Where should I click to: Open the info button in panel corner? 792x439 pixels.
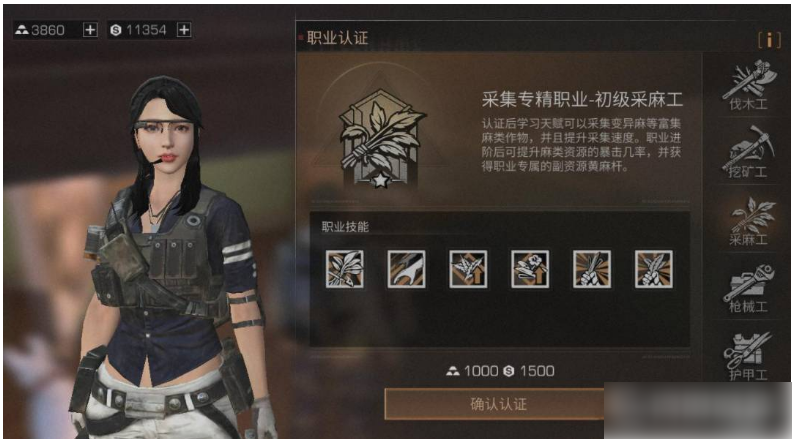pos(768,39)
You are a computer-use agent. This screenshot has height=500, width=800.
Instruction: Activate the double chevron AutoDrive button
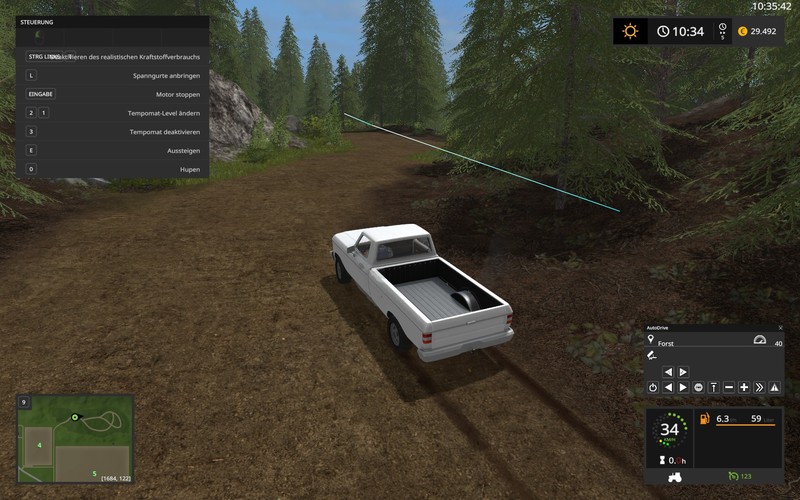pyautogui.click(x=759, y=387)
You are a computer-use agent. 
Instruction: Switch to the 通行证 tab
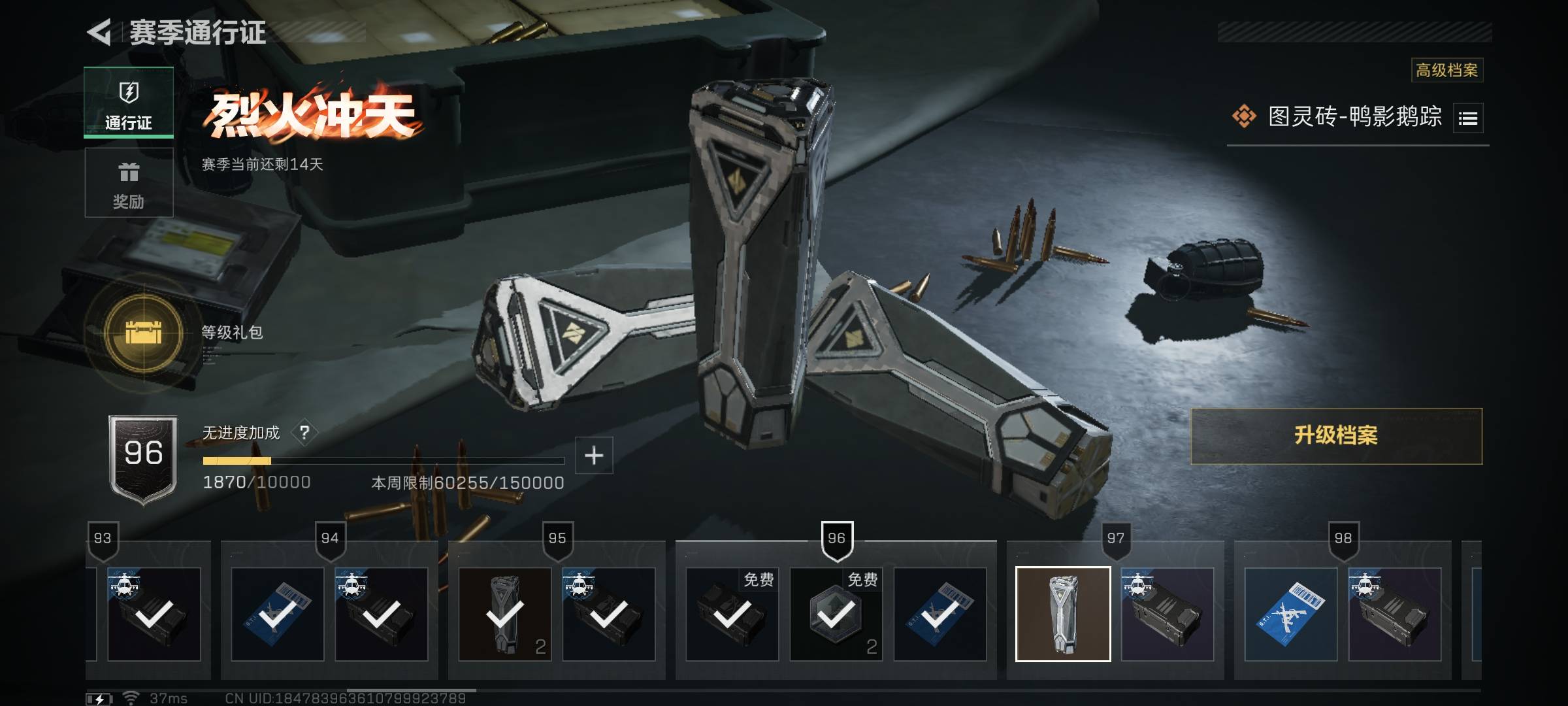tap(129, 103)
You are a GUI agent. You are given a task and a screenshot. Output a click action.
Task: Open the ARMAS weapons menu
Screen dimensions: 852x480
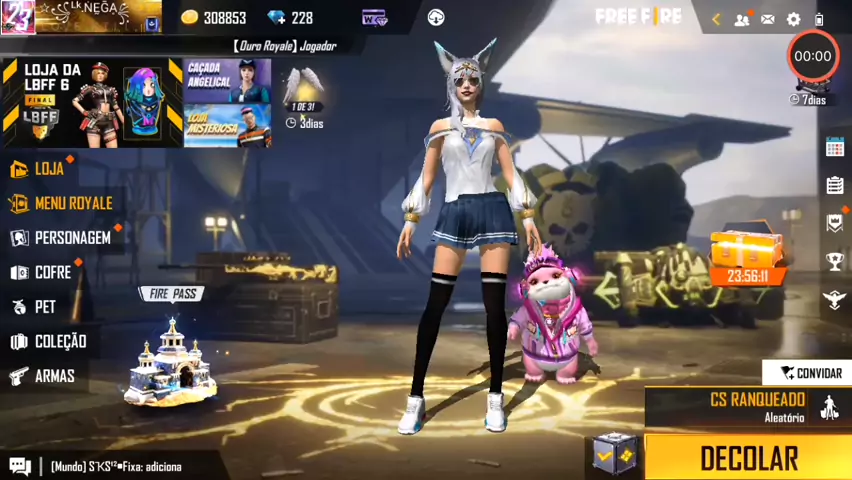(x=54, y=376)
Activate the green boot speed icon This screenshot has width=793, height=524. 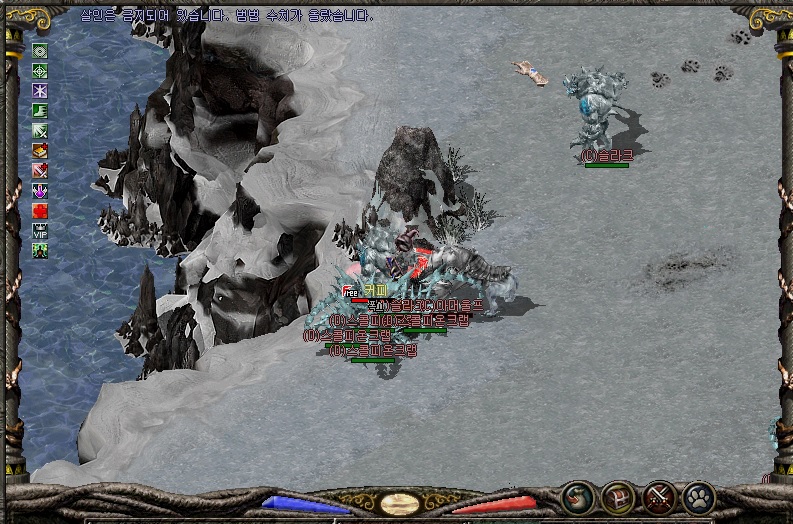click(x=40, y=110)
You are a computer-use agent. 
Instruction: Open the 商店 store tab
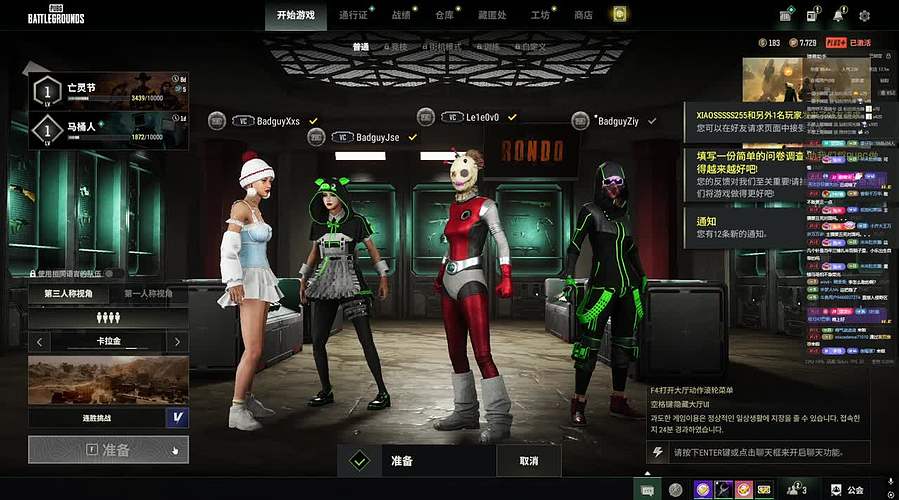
* * *
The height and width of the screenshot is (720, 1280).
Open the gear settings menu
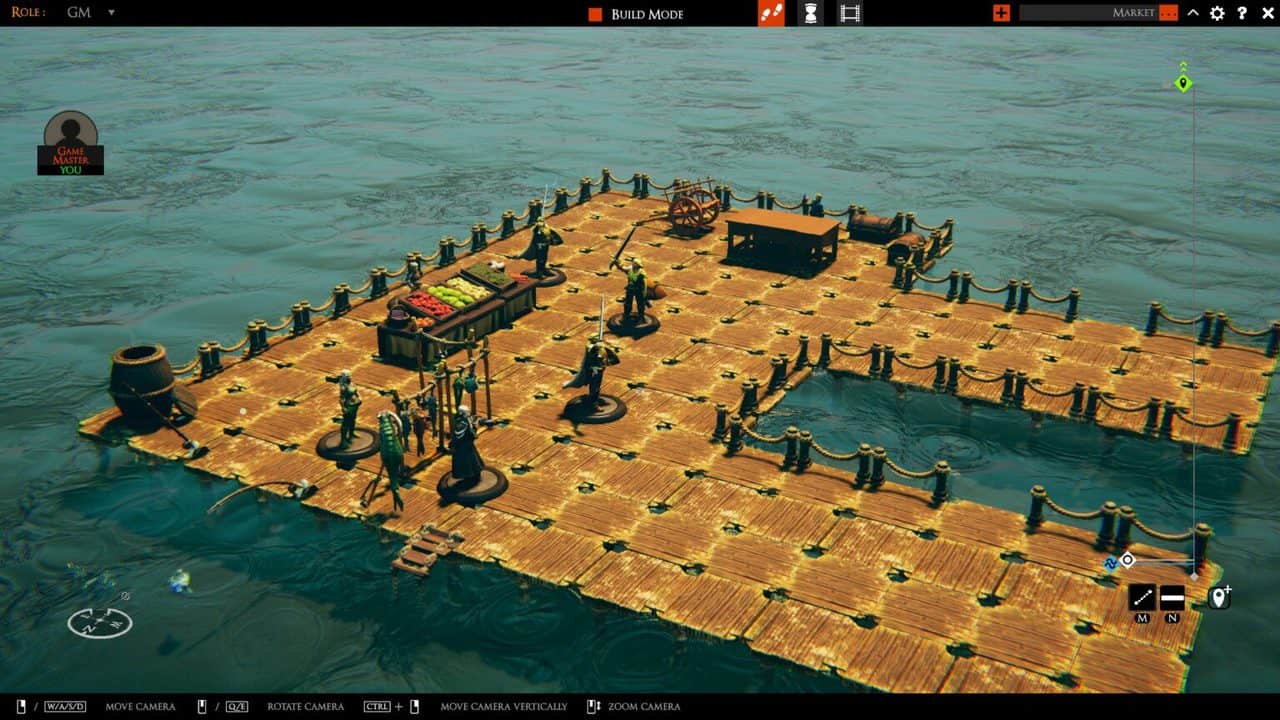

| WHAT THE TASK ASKS |
Lay out the lines from the one containing "The height and" through the one containing "Open the gear settings menu", inclusive, as a Markdown table with the columns Row and Line. Leave out any blank lines.

| RESULT |
| Row | Line |
|---|---|
| 1 | The height and width of the screenshot is (720, 1280). |
| 2 | Open the gear settings menu |